=== Records shown ===

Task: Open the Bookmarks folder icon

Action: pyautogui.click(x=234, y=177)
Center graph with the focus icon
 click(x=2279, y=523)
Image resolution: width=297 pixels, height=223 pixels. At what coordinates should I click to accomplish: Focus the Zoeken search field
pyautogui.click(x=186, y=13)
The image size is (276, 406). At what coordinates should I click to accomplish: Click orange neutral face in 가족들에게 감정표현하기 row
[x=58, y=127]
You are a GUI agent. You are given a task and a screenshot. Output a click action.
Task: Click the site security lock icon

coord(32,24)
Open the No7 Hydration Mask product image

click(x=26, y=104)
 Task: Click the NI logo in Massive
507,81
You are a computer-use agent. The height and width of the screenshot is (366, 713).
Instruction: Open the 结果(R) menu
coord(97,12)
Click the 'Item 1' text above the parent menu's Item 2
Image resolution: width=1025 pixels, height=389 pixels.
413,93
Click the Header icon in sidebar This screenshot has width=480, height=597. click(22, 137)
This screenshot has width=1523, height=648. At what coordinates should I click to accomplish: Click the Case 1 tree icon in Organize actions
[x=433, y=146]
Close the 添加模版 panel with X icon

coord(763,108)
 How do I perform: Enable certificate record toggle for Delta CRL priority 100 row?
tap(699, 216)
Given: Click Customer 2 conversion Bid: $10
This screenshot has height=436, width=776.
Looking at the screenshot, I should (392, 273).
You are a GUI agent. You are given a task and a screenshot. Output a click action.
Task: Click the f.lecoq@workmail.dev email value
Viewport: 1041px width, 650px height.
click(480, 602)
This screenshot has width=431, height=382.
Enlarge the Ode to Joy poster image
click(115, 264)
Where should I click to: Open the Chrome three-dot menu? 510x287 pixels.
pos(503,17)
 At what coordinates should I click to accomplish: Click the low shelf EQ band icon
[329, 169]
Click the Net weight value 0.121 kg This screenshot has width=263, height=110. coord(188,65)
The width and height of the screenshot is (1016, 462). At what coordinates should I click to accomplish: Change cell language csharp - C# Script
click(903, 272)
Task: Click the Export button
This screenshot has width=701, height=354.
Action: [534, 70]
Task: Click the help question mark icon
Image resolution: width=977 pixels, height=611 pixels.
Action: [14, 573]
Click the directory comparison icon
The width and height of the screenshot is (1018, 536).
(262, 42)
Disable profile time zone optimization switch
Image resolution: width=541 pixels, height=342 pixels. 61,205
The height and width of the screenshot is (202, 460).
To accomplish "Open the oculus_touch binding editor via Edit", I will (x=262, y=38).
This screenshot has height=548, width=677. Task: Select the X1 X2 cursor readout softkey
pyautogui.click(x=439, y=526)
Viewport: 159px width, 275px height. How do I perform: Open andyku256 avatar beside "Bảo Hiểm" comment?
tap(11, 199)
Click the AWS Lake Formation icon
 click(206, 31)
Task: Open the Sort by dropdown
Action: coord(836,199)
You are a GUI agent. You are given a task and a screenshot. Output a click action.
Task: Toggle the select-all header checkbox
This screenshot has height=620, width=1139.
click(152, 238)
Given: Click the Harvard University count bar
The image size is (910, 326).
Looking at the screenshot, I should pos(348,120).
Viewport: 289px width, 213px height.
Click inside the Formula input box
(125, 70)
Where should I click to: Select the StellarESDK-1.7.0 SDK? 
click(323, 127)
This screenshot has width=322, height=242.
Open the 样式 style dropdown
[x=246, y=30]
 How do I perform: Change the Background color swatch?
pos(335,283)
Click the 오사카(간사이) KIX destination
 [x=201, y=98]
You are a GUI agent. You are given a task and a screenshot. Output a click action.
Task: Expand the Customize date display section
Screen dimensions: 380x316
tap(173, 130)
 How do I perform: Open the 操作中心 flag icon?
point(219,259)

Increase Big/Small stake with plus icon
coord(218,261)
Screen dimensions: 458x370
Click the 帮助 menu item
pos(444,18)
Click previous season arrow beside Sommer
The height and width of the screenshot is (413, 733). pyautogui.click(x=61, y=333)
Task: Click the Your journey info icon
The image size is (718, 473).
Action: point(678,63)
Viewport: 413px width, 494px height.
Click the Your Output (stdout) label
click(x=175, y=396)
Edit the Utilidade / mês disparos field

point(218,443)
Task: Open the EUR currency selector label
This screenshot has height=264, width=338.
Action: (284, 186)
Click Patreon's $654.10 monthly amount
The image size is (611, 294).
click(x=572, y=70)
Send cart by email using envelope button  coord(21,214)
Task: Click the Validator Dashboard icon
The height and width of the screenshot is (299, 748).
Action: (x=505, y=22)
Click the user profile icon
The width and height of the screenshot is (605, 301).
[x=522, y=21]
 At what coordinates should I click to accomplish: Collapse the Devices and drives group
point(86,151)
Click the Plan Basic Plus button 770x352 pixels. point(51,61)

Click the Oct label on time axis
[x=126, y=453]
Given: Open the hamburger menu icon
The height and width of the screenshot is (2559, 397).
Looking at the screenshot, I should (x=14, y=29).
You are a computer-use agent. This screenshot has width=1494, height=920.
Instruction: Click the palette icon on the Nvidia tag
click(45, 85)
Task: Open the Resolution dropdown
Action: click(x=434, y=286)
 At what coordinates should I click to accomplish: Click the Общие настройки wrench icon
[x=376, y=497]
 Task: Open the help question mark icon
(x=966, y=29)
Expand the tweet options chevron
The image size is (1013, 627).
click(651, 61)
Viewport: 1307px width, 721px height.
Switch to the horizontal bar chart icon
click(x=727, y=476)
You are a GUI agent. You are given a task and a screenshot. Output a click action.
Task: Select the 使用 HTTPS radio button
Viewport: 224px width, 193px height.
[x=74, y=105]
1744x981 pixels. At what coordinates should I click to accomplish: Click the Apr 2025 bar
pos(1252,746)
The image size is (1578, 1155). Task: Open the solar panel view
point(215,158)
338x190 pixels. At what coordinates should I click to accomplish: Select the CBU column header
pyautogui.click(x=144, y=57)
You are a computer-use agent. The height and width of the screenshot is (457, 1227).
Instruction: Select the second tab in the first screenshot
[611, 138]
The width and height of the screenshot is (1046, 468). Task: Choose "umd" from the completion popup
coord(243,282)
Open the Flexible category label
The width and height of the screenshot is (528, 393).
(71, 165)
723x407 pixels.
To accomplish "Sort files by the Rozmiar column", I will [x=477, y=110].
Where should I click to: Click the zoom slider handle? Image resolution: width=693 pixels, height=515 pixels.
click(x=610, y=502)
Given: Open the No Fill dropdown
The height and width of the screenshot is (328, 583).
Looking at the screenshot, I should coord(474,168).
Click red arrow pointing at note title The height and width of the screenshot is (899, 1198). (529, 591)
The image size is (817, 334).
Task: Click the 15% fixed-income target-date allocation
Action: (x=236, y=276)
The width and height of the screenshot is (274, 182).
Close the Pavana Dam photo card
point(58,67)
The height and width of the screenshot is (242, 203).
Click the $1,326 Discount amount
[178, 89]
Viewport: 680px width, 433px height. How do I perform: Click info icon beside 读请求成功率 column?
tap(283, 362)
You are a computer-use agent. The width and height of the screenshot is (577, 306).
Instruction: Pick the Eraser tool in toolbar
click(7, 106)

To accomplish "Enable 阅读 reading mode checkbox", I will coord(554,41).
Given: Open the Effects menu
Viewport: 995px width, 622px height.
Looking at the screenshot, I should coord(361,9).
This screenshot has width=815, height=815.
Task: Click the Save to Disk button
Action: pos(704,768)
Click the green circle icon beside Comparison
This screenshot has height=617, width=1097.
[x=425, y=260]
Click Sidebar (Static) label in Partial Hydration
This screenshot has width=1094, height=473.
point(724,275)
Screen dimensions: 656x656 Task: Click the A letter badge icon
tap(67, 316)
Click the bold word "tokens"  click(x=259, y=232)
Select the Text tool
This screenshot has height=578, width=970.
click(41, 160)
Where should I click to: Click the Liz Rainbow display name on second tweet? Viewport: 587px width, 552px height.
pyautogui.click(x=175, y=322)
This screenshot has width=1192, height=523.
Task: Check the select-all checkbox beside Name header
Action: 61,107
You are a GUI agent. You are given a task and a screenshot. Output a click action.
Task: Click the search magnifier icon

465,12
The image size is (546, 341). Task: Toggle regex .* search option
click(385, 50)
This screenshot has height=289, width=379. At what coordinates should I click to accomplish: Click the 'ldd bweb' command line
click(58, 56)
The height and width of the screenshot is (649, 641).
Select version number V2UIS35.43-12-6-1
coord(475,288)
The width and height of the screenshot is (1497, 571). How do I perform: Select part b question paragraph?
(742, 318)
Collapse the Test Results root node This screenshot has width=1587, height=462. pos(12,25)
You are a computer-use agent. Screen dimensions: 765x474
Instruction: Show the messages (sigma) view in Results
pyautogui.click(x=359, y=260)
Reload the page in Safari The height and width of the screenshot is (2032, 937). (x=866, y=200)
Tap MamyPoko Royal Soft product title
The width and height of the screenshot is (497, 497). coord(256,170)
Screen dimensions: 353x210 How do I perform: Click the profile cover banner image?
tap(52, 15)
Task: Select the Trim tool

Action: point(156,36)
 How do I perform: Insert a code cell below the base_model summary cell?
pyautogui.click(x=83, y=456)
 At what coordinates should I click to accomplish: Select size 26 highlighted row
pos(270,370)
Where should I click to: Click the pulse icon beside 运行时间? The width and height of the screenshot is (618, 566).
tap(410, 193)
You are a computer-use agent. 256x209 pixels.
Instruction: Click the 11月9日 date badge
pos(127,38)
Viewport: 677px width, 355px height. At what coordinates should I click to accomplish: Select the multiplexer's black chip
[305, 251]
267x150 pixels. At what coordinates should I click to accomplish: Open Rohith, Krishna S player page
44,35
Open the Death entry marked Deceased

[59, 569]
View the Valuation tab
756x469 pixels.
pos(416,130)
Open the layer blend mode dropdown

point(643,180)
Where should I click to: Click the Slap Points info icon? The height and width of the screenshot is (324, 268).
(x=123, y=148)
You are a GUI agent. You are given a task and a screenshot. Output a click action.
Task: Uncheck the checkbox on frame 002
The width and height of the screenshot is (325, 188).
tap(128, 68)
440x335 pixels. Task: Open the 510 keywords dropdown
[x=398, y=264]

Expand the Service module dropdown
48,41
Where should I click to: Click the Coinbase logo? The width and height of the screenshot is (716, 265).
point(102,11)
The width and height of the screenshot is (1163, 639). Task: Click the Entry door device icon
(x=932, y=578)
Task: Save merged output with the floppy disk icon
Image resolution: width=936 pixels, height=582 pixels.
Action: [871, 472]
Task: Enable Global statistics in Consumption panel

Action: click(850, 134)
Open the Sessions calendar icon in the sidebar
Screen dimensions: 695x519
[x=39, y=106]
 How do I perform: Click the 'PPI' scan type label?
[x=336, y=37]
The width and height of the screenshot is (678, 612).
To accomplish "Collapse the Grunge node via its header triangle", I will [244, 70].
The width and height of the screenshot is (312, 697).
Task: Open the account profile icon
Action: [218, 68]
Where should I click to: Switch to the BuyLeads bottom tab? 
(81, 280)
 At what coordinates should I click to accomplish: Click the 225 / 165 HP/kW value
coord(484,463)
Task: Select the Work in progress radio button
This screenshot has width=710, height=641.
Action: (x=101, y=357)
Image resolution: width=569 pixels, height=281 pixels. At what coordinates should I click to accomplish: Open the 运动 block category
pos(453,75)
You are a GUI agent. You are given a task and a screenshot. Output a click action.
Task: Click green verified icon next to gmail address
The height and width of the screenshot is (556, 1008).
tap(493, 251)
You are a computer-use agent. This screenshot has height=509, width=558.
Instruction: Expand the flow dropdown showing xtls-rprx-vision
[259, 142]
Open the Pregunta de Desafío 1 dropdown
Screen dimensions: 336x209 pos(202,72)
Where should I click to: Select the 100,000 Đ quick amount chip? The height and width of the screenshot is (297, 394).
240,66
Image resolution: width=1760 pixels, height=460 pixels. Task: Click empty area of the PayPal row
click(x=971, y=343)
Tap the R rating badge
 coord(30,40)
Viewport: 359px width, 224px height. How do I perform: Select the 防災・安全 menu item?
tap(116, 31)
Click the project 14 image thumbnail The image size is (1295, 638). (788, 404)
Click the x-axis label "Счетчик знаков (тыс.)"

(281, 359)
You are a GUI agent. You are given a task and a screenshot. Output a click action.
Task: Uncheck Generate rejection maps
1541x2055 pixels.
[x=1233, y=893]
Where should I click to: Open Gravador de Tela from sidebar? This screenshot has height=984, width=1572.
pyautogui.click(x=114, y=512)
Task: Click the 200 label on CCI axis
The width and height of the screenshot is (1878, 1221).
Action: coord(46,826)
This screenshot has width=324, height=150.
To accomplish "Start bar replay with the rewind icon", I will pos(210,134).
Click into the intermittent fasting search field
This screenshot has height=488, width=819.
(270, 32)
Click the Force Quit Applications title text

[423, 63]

===

*What you have to do:*
Copy out word for word the lines of the material from the line with "You are a computer-use agent. 256x209 pixels." up to and including the line with "(x=123, y=148)".

*Solution to this problem:*
You are a computer-use agent. 256x209 pixels.
Instruction: Click the 11月9日 date badge
pos(127,38)
Viewport: 677px width, 355px height. At what coordinates should I click to accomplish: Select the multiplexer's black chip
[305, 251]
267x150 pixels. At what coordinates should I click to accomplish: Open Rohith, Krishna S player page
44,35
Open the Death entry marked Deceased

[59, 569]
View the Valuation tab
756x469 pixels.
pos(416,130)
Open the layer blend mode dropdown

point(643,180)
Where should I click to: Click the Slap Points info icon? The height and width of the screenshot is (324, 268).
(x=123, y=148)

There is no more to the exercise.